Wednesday, April 16, 2014

To Begin the Three Days: Eat Standing Up

Tomorrow is Maundy Thursday, the beginning of the Great Three Days leading to Easter.  As usual, I am not ready, despite forty days warning, although I will say that I'm doing better tonight than I was this morning.  I am preaching on Maundy Thursday, which will also be first communion for a few of our fifth graders this year.  I have my sermon all written, or, more precisely, mostly written, and Holy Communion is a theme:  bread and wine, body and blood, room at the table.

Despite this, I couldn't help taking some illicit glances over at the Exodus reading, the instructions for preparing the passover feast.  There is the year-old lamb, or goat, and there is the unleavened bread, and there are the instructions for spreading the blood on the doorposts.  And then there is the curious instruction to eat with your staff in hand, your sandals on your feet, your 'loins girded' -- as if you are about to take flight, according to Exodus.

Of course, this makes a certain sort of sense, in the context of the story.  They had to be ready to go as soon as the word came down that Pharaoh had given in to the demand:  "Let my people go."  They were on full alert, waiting and listening for the word that would set them free.

Of course, it is fascinating to me because in our day and time, we eat 'on the go' more often than is healthy for us.  We are urged to sit down and eat together more often, to take more time, to not be in such a hurry.

But this meal was meant to be eaten in a hurry, by a people who were setting out from slavery to freedom.  They were waiting for a word that would set them free, but also set them into a future they knew almost nothing about.
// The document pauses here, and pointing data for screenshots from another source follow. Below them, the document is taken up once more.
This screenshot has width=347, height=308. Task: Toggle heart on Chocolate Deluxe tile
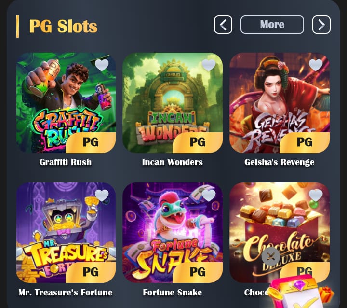(x=316, y=196)
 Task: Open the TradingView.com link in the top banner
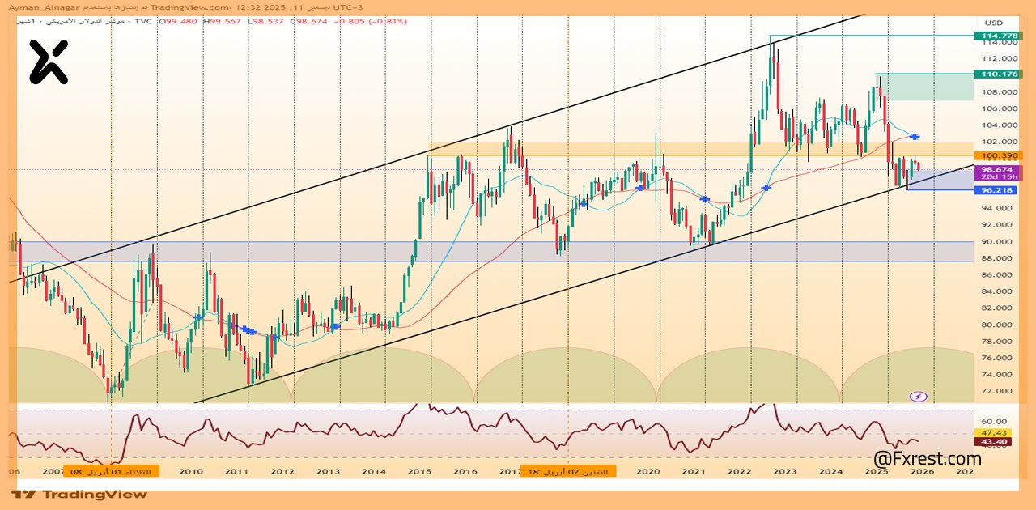[188, 6]
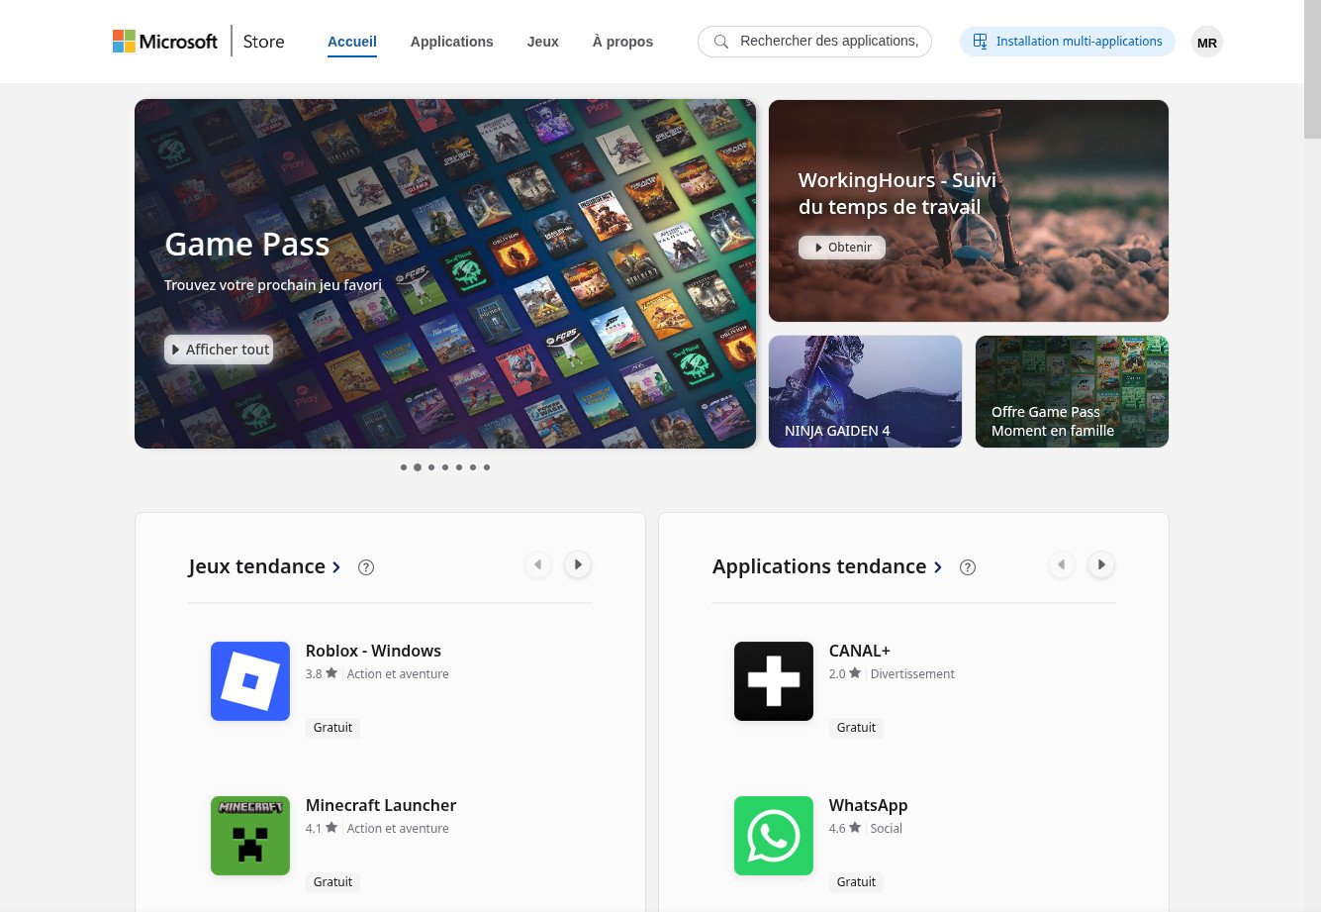1321x912 pixels.
Task: Select the last carousel indicator dot
Action: pyautogui.click(x=487, y=467)
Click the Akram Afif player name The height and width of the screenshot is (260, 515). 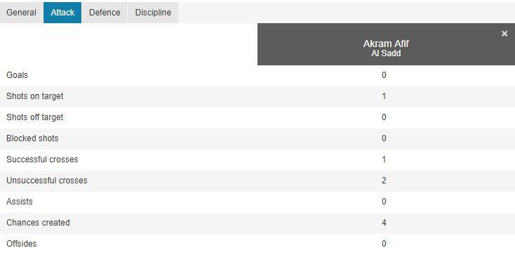[x=386, y=44]
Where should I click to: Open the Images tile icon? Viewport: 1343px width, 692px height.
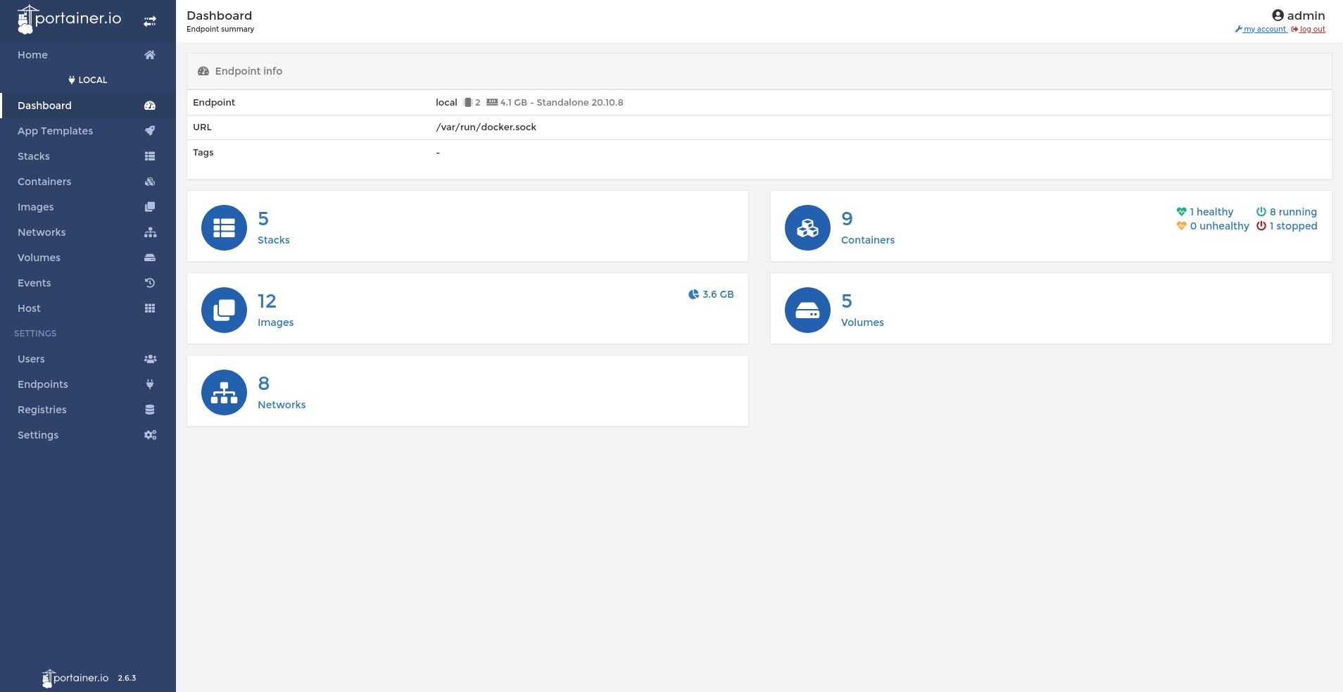(224, 310)
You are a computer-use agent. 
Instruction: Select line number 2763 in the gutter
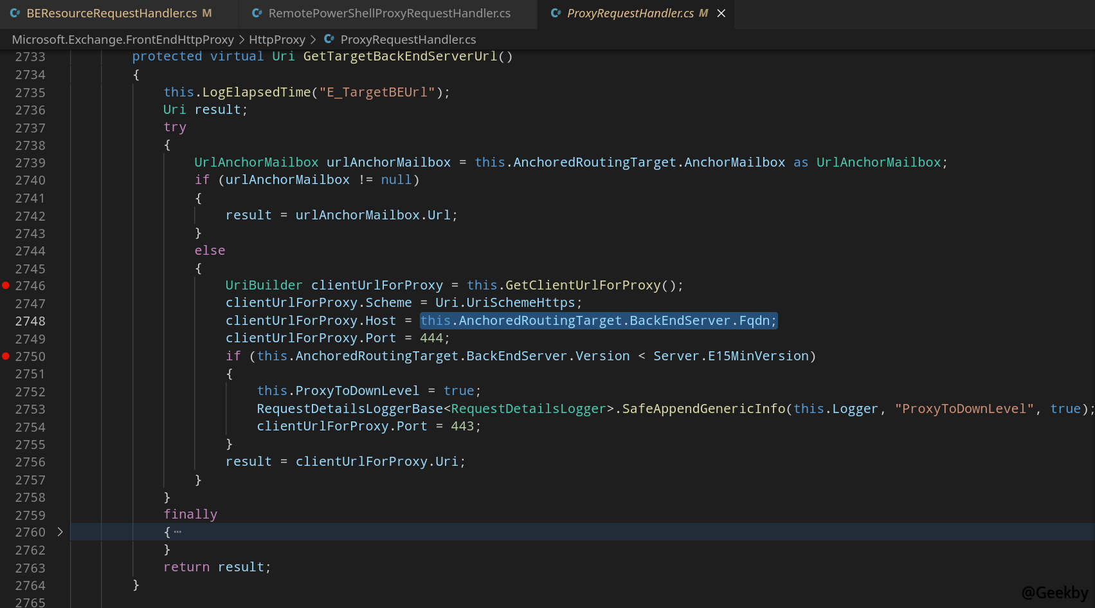point(30,567)
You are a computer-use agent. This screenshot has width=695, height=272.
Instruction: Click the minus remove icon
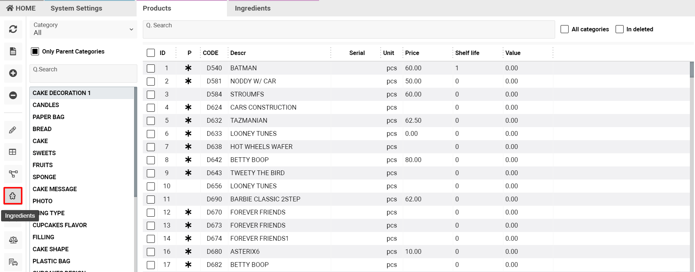tap(13, 95)
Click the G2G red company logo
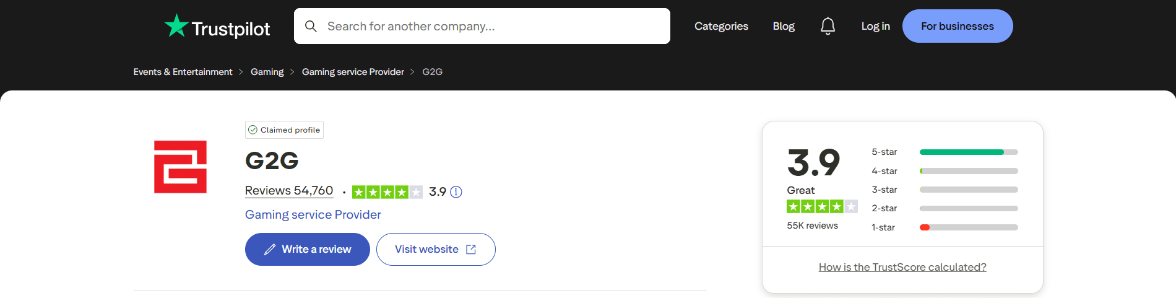 pos(180,167)
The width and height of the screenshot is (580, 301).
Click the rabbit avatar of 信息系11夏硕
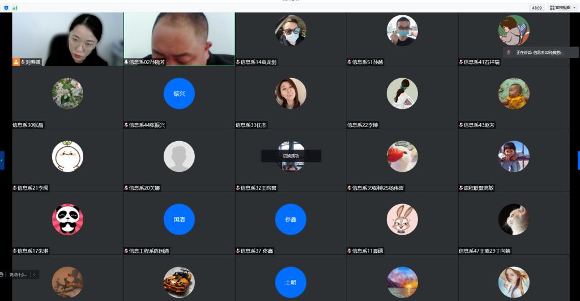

There is something profoundly disorienting about this.  This particular story of eating-in-a-hurry is not about meeting our own deadlines and setting our own agendas:  it is about waiting for a Word from outside ourselves to call us to action.

There is something profoundly disorienting about Lent, and the Three Days.  I never feel ready, even when I am prepared.  I never feel prepared for the bread, the body and blood, placed in my hand, the violence of the cross and all that it means.  I never feel ready for the empty tomb, the stone rolled away, the Word I have waited for, that calls me to action, to travel a way not my own.